I  have  scanned the  social  networks and here  are  some  notable people sharing their  support for the  missing  girls.

Michelle Obama has gone on record to publicly support the #BringBackOurGirls campaign.
Malala Yousafzai, the Pakistani schoolgirl who survived a shooting by Taliban insurgents, has gone on record saying that the world must not stay silent over the abduction.

She told the BBC that “if we remain silent then this will spread; this will happen more and more and more”.

Maya Angelou, respected American writer and civil right activist wrote: “Each one of these girls is our daughter, our sister, our niece, our aunt and our mother. The future of Nigeria and Africa and New York and Europe and the United States etcetera, etcetera, is threatened by the robbing of these young women’s future. We must have our darlings back so that we can help them to heal from this horror”.

Former UN chief, Kofi Annan, also appealed for action. He criticized both the Nigerian government and other African nations’ reluctance to help free the girls.

Now that the government has welcomed outside help perhaps, now perhaps we can see some action. A presidential spokesman Doyin Okupe told the BBC, that the country welcomes international support to defeat Boko Haram, but defended its record. “We are even fighting a war that we have to limit and manage collateral damages – but the insurgents do not care,” he told the BBC’s Newsday programme.
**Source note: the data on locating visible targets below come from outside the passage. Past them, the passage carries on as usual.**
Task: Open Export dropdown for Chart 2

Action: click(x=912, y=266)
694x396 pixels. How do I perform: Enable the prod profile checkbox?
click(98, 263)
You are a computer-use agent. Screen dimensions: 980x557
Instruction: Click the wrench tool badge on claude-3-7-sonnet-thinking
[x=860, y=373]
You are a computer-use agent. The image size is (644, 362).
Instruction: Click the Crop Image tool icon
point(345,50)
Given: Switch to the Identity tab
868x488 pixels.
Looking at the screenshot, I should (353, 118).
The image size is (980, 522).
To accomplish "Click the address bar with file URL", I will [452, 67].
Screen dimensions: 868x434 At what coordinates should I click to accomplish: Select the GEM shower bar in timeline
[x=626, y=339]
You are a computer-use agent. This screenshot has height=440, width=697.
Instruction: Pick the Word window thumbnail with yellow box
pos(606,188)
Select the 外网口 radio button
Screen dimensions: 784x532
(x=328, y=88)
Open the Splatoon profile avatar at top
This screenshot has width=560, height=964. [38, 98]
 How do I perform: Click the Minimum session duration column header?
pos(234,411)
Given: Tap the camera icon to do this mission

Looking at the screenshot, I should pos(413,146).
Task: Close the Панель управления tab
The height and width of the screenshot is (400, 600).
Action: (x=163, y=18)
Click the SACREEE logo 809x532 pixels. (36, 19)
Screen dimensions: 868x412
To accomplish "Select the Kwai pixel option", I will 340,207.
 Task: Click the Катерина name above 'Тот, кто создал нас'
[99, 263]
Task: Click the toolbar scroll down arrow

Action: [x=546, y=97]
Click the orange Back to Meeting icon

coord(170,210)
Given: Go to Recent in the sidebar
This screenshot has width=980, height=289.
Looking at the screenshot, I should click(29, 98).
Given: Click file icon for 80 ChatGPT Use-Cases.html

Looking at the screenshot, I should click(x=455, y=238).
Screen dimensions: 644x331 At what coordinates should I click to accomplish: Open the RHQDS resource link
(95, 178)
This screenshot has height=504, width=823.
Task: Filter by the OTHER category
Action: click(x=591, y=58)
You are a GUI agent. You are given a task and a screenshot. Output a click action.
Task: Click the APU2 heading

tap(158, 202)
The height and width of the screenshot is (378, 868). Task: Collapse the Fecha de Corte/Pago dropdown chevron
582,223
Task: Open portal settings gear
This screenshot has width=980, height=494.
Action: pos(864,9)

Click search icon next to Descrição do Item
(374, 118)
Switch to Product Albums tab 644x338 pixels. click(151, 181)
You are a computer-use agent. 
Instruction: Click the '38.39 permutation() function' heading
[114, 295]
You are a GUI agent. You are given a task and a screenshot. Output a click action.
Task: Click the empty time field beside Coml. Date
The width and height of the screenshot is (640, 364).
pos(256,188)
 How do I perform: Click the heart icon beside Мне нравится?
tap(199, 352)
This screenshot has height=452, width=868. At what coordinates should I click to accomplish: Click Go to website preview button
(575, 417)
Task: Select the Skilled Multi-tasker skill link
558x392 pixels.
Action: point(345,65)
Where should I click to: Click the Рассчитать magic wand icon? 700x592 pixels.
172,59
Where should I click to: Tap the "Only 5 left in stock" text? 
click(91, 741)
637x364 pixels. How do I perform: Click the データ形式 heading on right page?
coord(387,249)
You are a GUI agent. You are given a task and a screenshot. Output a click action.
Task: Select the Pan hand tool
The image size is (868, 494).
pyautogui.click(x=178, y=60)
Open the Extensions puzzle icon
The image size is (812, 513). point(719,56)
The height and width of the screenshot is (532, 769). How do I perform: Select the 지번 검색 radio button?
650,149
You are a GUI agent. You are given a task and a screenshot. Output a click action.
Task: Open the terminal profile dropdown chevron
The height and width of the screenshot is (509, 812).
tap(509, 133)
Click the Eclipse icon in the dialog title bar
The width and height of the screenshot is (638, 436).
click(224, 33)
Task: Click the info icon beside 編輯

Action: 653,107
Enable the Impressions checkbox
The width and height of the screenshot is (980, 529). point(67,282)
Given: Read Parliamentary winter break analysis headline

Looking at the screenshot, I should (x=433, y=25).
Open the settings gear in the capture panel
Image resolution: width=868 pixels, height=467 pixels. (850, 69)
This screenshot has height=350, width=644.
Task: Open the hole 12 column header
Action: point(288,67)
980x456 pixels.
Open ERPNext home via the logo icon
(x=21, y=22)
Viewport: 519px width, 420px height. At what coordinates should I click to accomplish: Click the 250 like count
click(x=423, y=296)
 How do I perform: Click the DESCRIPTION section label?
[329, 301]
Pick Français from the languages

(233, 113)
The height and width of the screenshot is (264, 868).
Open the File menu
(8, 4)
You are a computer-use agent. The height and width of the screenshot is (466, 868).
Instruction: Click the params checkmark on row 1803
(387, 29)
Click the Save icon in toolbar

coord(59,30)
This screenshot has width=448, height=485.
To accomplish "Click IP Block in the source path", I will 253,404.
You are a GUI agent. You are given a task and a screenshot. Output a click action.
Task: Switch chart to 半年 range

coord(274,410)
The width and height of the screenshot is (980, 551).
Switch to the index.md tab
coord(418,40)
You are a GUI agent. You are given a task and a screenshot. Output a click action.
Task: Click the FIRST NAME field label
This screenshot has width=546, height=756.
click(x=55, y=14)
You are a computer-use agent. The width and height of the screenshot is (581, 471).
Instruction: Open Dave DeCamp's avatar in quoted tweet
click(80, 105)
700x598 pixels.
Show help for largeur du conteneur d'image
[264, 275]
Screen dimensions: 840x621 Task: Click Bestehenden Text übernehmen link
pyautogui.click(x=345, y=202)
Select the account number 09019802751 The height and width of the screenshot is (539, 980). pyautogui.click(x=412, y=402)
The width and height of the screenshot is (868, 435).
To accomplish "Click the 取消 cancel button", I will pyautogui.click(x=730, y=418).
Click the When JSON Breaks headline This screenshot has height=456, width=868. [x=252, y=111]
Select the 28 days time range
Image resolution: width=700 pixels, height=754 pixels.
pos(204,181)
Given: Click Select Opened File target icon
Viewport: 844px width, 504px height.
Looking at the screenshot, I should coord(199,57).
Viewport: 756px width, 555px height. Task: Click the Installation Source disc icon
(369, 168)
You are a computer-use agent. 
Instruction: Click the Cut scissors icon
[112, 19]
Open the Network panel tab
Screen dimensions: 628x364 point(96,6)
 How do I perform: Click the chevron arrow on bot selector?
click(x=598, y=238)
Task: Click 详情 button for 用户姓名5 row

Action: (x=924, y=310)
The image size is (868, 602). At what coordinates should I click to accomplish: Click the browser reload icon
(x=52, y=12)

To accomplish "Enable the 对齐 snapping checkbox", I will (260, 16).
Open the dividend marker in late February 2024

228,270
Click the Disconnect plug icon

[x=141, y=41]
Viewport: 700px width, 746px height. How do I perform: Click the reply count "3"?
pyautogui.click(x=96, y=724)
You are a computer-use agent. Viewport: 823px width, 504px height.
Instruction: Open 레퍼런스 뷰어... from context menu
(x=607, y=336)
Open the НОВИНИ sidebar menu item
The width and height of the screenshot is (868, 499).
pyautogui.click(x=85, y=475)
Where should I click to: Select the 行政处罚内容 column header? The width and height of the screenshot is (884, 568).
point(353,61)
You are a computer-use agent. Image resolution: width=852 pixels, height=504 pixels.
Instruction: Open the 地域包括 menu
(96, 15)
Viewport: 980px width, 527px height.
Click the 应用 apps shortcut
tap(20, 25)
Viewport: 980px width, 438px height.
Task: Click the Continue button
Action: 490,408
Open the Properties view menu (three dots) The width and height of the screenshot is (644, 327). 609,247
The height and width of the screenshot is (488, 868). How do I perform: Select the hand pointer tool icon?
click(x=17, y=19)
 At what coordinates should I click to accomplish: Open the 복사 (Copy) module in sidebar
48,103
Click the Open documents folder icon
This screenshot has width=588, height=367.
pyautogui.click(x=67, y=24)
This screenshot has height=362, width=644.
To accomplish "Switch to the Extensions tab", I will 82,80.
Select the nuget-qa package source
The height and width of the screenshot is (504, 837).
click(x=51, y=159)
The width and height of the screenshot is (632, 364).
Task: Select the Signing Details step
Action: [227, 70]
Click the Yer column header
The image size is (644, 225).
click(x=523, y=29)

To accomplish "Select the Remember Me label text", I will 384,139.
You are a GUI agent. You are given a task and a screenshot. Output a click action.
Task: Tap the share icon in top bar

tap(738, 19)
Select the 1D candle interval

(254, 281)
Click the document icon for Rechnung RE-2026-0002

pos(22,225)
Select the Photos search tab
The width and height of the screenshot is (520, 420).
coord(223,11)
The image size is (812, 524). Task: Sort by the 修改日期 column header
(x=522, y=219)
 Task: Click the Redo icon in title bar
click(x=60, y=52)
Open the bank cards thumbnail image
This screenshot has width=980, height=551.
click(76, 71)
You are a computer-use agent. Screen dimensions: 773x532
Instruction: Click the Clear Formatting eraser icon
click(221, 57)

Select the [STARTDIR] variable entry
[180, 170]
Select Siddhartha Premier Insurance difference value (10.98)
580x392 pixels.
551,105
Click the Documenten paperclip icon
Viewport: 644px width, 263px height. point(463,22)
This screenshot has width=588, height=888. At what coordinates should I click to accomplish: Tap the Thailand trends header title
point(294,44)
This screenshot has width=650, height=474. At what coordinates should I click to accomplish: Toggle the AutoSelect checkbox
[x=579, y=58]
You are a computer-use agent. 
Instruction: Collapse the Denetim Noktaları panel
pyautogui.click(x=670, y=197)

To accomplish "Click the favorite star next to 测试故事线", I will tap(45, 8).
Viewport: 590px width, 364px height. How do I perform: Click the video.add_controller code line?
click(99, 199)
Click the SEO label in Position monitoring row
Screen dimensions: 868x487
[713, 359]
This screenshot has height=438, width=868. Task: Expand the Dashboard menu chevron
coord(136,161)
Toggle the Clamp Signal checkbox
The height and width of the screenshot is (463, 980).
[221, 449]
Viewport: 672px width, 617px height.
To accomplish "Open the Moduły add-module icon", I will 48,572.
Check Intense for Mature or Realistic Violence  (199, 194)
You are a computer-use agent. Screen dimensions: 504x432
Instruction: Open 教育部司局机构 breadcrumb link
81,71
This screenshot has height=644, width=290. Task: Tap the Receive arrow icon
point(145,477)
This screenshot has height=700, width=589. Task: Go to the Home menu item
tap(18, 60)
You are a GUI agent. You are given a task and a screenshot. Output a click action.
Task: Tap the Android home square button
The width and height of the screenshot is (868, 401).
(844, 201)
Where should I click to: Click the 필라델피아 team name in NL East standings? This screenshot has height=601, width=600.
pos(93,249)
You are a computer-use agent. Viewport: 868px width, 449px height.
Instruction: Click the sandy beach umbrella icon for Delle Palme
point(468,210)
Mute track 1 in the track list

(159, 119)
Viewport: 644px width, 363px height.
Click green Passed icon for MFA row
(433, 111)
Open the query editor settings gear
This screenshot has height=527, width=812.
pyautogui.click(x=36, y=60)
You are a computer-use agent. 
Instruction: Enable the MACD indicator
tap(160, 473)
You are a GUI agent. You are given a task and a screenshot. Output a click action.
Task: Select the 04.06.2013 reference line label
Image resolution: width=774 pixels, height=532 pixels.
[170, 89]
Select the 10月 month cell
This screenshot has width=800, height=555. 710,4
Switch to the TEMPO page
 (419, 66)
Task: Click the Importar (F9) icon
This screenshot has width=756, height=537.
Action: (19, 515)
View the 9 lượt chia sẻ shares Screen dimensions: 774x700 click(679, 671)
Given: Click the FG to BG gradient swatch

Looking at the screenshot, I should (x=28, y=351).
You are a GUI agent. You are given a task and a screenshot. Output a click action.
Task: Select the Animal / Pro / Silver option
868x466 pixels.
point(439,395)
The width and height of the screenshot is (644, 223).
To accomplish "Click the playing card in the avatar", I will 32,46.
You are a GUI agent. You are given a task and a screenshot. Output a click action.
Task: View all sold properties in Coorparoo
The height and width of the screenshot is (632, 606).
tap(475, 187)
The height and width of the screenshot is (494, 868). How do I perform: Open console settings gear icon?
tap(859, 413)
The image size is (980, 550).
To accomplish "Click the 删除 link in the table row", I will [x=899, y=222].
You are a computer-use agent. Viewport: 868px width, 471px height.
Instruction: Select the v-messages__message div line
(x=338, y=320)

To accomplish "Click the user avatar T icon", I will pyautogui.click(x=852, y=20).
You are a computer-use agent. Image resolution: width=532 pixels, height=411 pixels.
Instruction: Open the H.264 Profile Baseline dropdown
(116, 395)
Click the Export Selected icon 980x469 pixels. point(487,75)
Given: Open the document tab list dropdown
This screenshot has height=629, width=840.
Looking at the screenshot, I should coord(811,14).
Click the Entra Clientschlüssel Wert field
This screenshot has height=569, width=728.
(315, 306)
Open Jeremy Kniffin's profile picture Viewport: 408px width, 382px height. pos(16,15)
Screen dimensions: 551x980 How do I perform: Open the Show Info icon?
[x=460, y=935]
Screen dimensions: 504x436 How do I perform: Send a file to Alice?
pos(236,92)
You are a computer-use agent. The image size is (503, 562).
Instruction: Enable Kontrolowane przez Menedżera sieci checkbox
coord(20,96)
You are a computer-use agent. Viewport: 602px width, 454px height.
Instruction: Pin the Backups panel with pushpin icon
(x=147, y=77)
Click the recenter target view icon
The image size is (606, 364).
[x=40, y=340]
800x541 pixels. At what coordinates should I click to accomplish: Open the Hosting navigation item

And “They can kill soldiers, they can kill villagers, but we cannot do that. And people must understand that, we have to fight this war within the rules of engagement that is accepted internationally.

So the Nigerian Police has placed a reward of $7m (£4.6m) and 50m Nigerian naira (£182,000) has been issued for information leading to the location of BH. A little too late.

The girls and their families and indeed, the whole world are waiting. While Nigeria is facing a tremendous challenge and it is not going be easy. We pray for the safe return of the girls. We have to speak out and with one voice #bring back our girls!